---------- Supplied records ----------

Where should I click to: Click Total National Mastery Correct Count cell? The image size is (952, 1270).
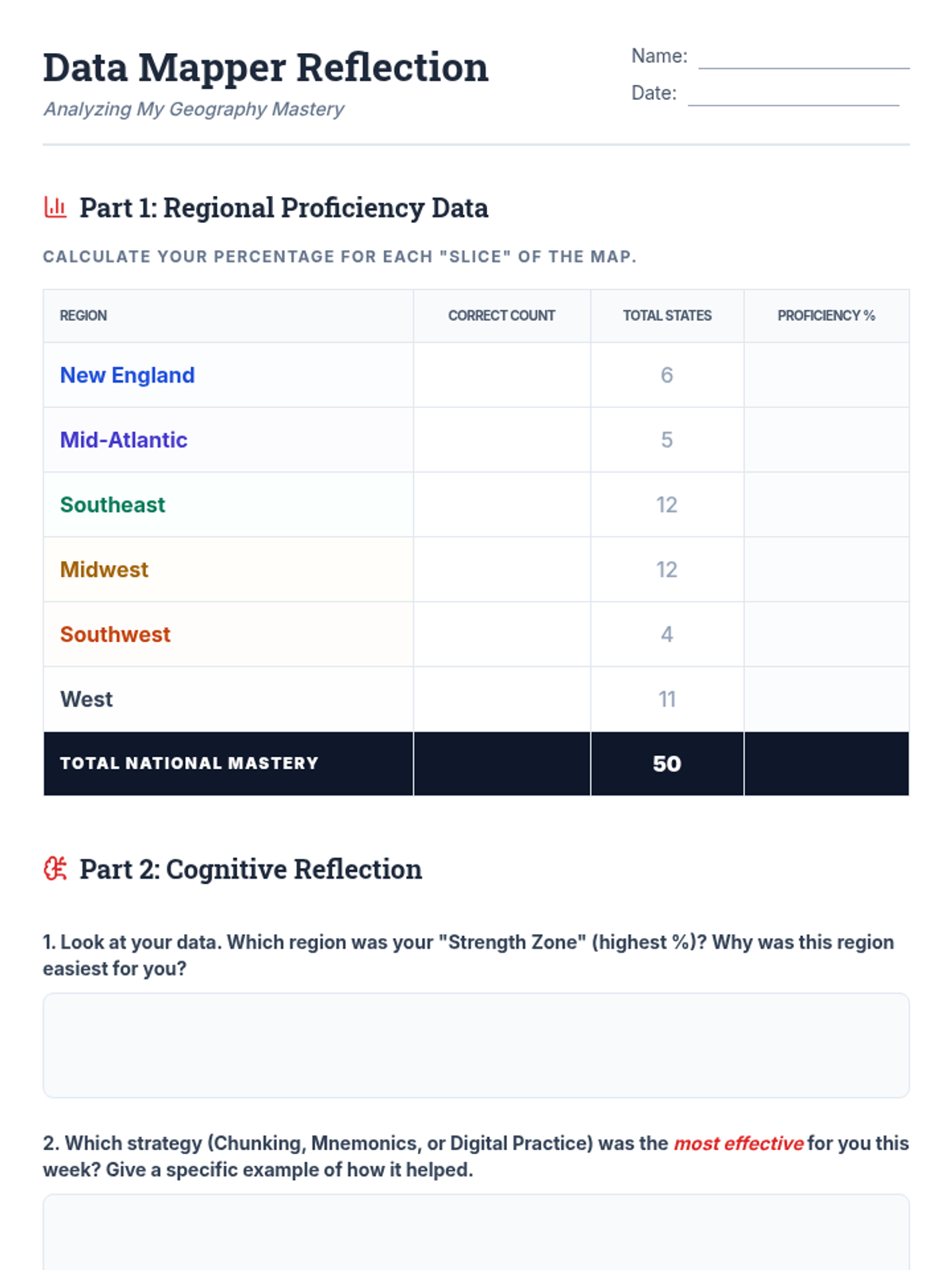click(501, 764)
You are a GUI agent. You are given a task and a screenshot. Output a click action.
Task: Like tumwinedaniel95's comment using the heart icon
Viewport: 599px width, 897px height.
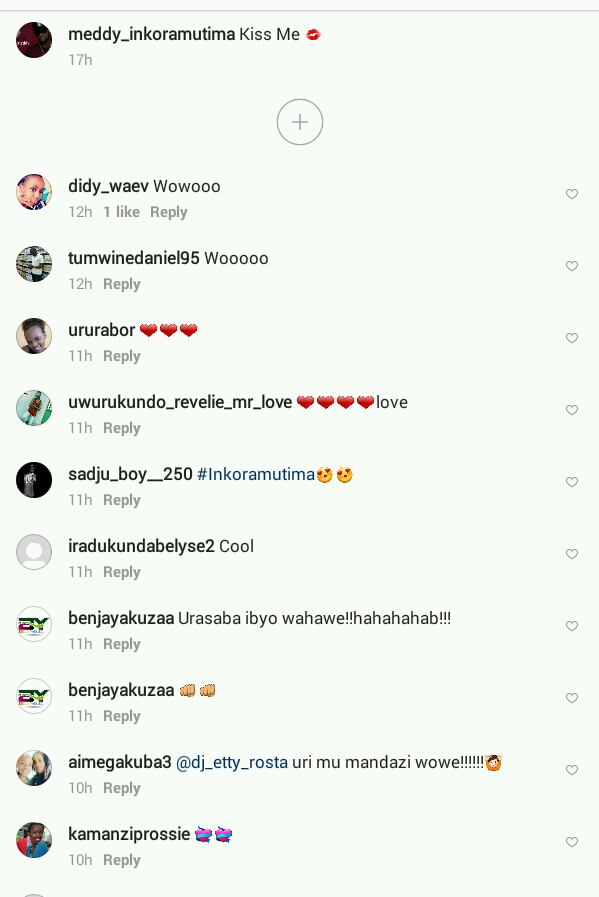click(x=572, y=266)
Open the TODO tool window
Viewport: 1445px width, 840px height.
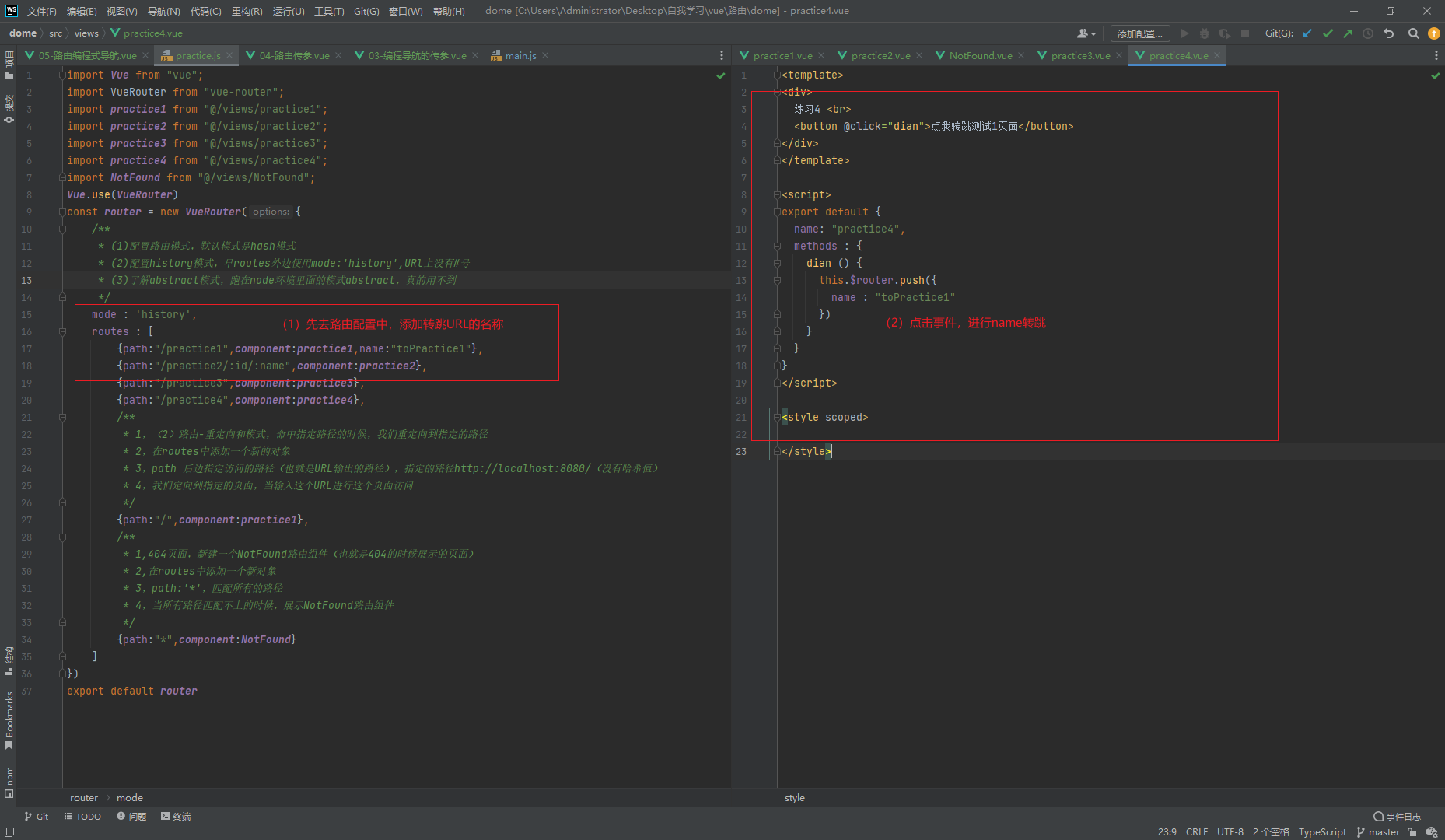point(82,816)
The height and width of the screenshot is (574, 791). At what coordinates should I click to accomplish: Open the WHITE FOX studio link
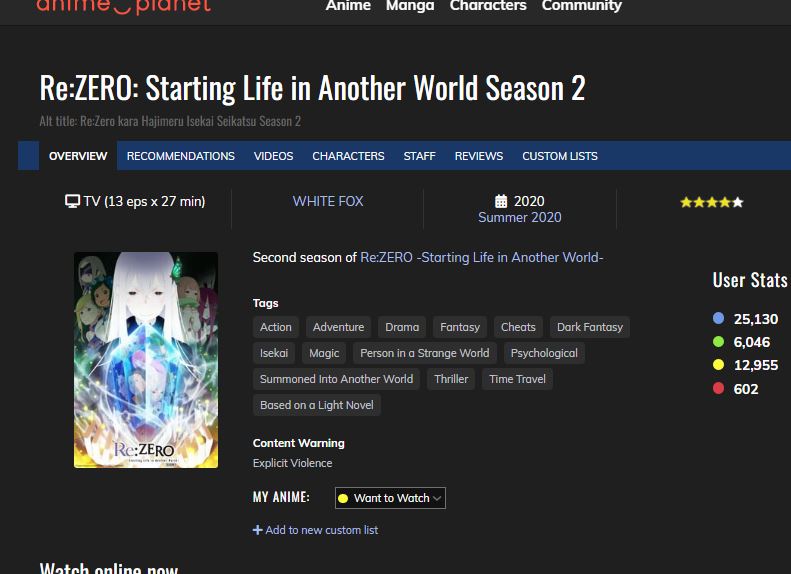328,201
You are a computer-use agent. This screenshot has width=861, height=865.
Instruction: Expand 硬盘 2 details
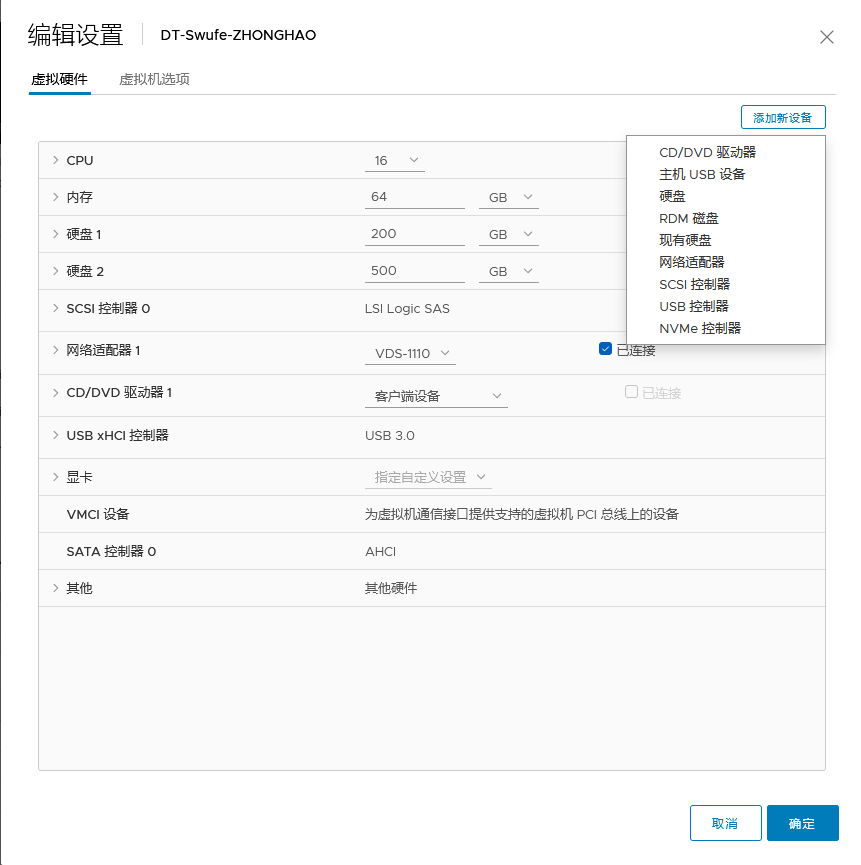(x=56, y=271)
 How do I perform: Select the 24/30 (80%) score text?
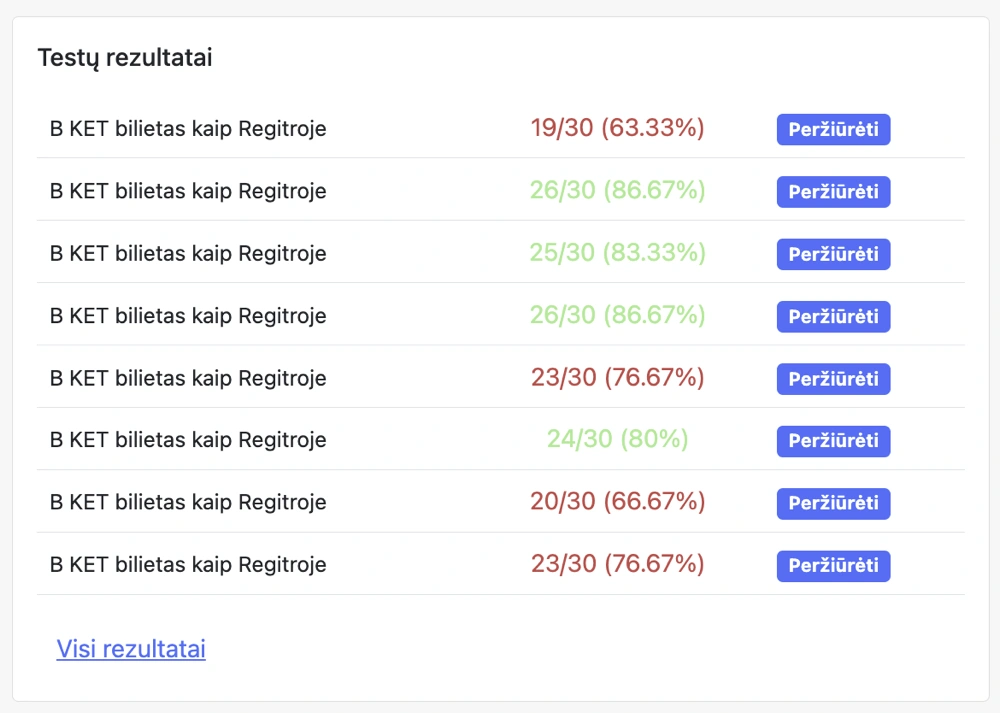(617, 439)
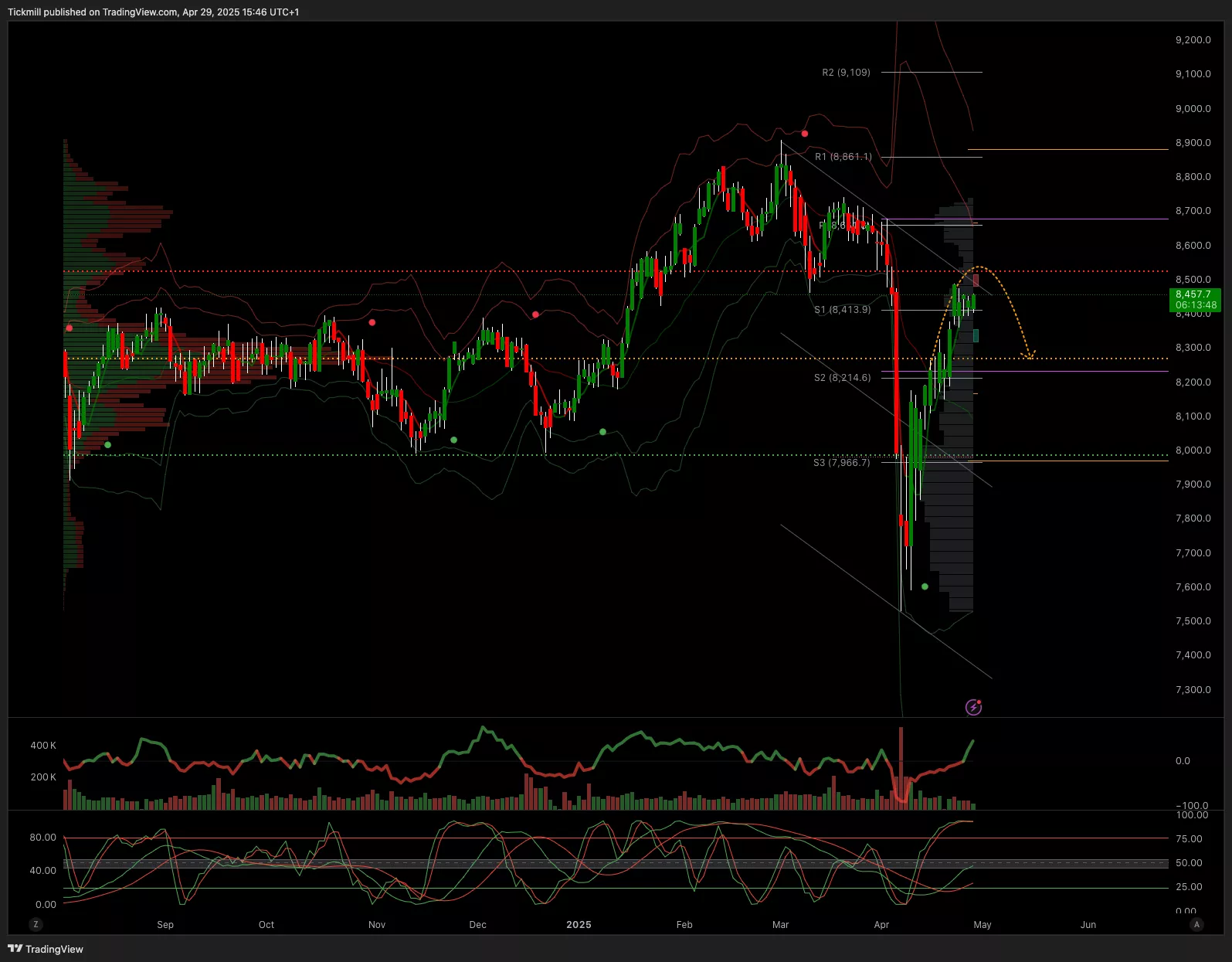1232x962 pixels.
Task: Toggle the A auto-scale button
Action: (x=1196, y=924)
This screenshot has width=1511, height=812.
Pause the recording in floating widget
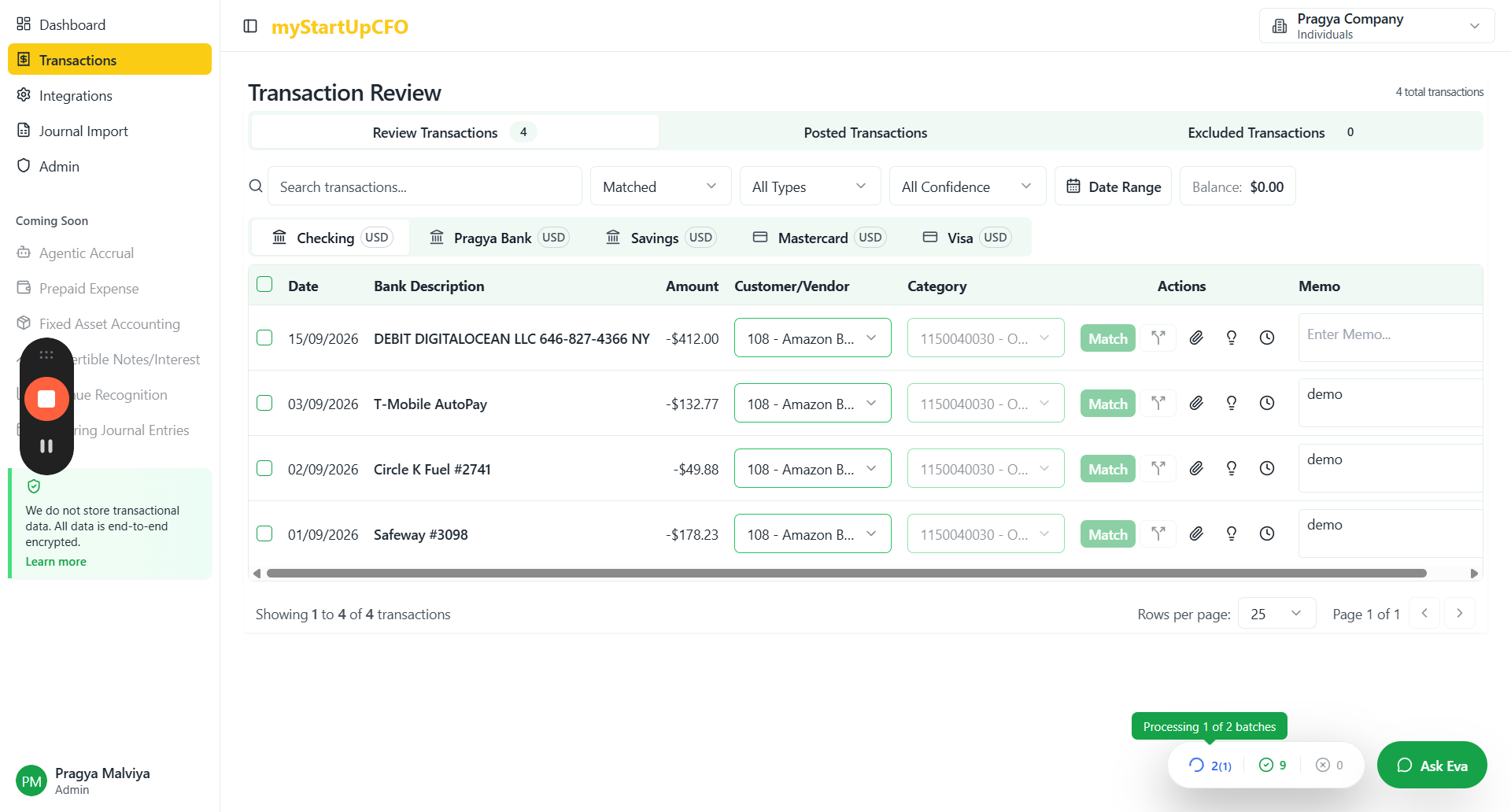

----------

Action item :: Please output only the lines running from the one that holds "Open the TODO tool window" through the last line of the entries, both ends included, without any images.

Answer for the task ::
Open the TODO tool window
Viewport: 1445px width, 840px height.
point(82,816)
The height and width of the screenshot is (574, 791). At what coordinates should I click to accomplish: Open the WHITE FOX studio link
328,201
You are a computer-use agent. This screenshot has width=861, height=865.
Instruction: Expand 硬盘 2 details
(x=56, y=271)
 How do I perform: Select the 24/30 (80%) score text?
(617, 439)
1232x962 pixels.
Task: Toggle the A auto-scale button
Action: (x=1196, y=924)
This screenshot has width=1511, height=812.
Pause the recording in floating widget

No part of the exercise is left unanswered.